Curiously, Dr. John Senior is remembered today less for his work in the traditionalist movement than he is for a book list that appeared as an appendix in his great work, The Death of Christian Culture. This list of “The Thousand Good Books” is meant to be something of an antidote to the extreme demands of the many “Great Books” lists popularized by many academic programs—the “merely good” books that are useful for fertilizing and tilling the soil of children’s souls from the nursery to youth.

Dr. Senior’s own youth is shrouded in a bit of mist. He was born in 1923 in Stamford, Connecticut, and grew up in Long Island, New York. In the 1930s he was enamored with Marxism. He married Priscilla Wood in 1945, and received his BA (1946), MA (1948), and PhD (1957) in Comparative Literature from Columbia University. The Seniors had three children, Penelope, Matthew, and Andrew.
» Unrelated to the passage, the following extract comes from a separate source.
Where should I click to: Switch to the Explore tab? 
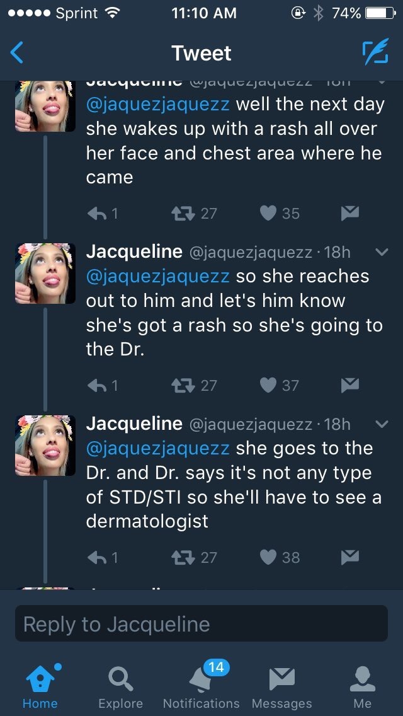click(x=120, y=688)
In 1959, Senior published The Way Down and Out: The Occult in Symbolist Literature through Cornell University Press, apparently while teaching at Cornell. In this volume he acknowledges a great debt to Raymond Weaver, a professor at Columbia University who was instrumental in first bringing the works of Herman Melville out of obscurity and into the world of academic appreciation. Weaver’s book Herman Melville: Mariner and Mystic was the first major study of the American novelist, and it was encouraged by Carl Van Doren (himself the brother of Mark Van Doren, another mentor of Senior’s).

In The Way Down and Out, the nearly forty year-old Senior shows an obsession with the subject of the occult. He spends half the book describing esoteric traditions in detail, with the rest attempting—and, I think, succeeding—in finding occult intent in the works of many poets and novelists: Blake, Hugo, Baudelaire, Rimbaud, Huysmans, Yeats, and others. The symbolist poets, he says, were attempting to revive the ancient esoteric priesthood by becoming priests themselves through the composition and promulgation of poetry. Most if not all of them failed in the attempt, Senior argues, but such was their intent.
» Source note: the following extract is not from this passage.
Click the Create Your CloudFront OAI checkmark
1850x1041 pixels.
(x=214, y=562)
Later in life, Senior asked people not to read this book. It is not difficult to understand why. Orthodox Catholics could easily be scandalized by the writings of the pre-Catholic Senior, for The Way Down and Out is the work of a still half-pagan mind. To take but one example, he writes that Baudelaire’s Les Fleurs du Mal is “a book as pure as that by any monk, and the fact that it was suppressed as immoral is a bitter joke, like a lesser burning of St. Joan” (p. 96). This is a far cry from the condemnation of Baudelaire that would appear in The Death of Christian Culture (1978).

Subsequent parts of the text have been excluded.